Urbanization, Political sociology

Degree Name

Doctor of Philosophy (PhD)


Political Science

First Advisor

Arthur S. Banks

Second Advisor

Joseph M. Firestone

Third Advisor

Arthur K. Smith


This dissertation critically examines the role of urbanization in major theoretical and empirical works on political development. The examination takes place at three analytical levels: meta-theoretical, theoretical, and empirical; it is conducted utilizing a framework resulting from a reconstruction of philosophical works on concept formation, theory construction, measurement, and theory testing.
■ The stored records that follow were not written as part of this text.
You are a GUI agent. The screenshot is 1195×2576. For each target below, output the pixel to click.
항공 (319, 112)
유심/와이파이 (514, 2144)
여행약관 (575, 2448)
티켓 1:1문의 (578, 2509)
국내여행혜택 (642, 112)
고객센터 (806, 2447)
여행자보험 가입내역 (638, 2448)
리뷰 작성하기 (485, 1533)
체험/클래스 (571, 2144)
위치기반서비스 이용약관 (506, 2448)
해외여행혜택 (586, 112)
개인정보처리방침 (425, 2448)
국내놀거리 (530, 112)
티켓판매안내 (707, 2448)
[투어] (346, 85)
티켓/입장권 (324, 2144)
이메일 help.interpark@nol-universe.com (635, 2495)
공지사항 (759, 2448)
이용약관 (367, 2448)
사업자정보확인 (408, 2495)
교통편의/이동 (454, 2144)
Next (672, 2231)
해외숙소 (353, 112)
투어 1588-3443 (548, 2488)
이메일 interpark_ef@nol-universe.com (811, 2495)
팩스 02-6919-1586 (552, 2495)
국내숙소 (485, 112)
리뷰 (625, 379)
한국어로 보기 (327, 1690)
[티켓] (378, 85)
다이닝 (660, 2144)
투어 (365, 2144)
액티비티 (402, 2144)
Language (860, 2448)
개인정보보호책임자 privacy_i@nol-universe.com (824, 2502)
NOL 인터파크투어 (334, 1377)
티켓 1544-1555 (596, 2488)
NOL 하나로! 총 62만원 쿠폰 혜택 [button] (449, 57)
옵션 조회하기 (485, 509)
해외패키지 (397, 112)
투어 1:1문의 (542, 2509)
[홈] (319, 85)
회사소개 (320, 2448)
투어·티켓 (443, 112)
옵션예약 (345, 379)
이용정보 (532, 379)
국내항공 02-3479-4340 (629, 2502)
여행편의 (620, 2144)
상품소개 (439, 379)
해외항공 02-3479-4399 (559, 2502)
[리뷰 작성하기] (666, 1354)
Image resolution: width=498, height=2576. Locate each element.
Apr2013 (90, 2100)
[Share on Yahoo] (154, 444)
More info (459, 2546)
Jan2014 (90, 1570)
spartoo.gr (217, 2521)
Following the development of the meta-theoretical framework, the initial portion of the dissertation concentrates on problems of concept formation and the nature of the theoretical generalizations connecting urbanization to the broader processes of modernization and political development. The initial conceptual framework is derived from Daniel Lerner's The Passing of Traditional Society and is composed of four variables: urbanization, education, communications, and democratic political development. Education and communications are viewed as aspects of the process of modernization, while democratic political development is the dependent variable. As in the Lerner theory, urbanization is taken as the single exogenous, instigating variable. It is the conceptualization and measurement of urbanization that is the focus of this study.

Contrary to the work of political development theorists, urbanization is conceptualized as a multidimensional process of population movement from rural to urban areas. The initial conceptualization suggests that there are four dimensions: degree, pattern, rate, and source. The conceptual structure of urbanization is then used to organize a survey of the theoretical literature on urbanization and its relationship to modernization and political development. This survey fulfills several purposes: it provides a test for the utility of our conceptualization of urbanization; it allows us to develop a catalogue of theoretical generalizations relating urbanization, modernization, and political development; and, it allows us to compare our conceptualization with that of development theorists and other social scientists.

The verbal specification of the urbanization concept is then tested empirically. Data on thirteen different indicators (of the degree and pattern dimensions) for 33 different countries and covering the period 1882-1963, are assembled and factor analyzed to delineate empirical dimensions of the urbanization concept. The initial two-dimensional hypothesis corresponding to the degree and pattern of urbanization is rejected; a remarkably stable six-factor solution emerges from the empirical analysis, with the factors being labeled degree, primacy, distribution, concentration, locus, and scale of urbanization respectively. Subsequently, a six-dimensional measurement model is constructed with factor scores generated from the longitudinal analysis being used to represent values on the separate dimensions.

The final portion of the analysis, the test of the fully developed theoretical network, focuses on the four-variable Lerner theory of political development. The numerous causal modeling studies on this topic are surveyed and a vector space perspective on the systems of structural equations used to represent these causal models is developed. Using longitudinal data on the urbanization dimensions, education, communications, and democratic political development, vector space hypotheses implicit in the Lerner model are tested. These hypotheses are rejected as not providing an adequate fit to the data and further attempts at causal analysis derivative of these hypotheses are consequently abandoned. A secondary, and purely exploratory analysis is completed, however, and it suggests that the locus of urbanization is the dimension most closely associated with democratic political development.

The concluding chapter draws out the implications of the study regarding the utility of applying the metatheoretical framework to quantitative empirical research; on the consequences of failure to appreciate the interrelated processes of concept formation, measurement, and theory construction; and, of the failure of political development theorists to carefully conceptualize and measure the concept of urbanization. In summary, the analysis makes clear the prominent role assigned to urbanization theories of political development must be re-examined.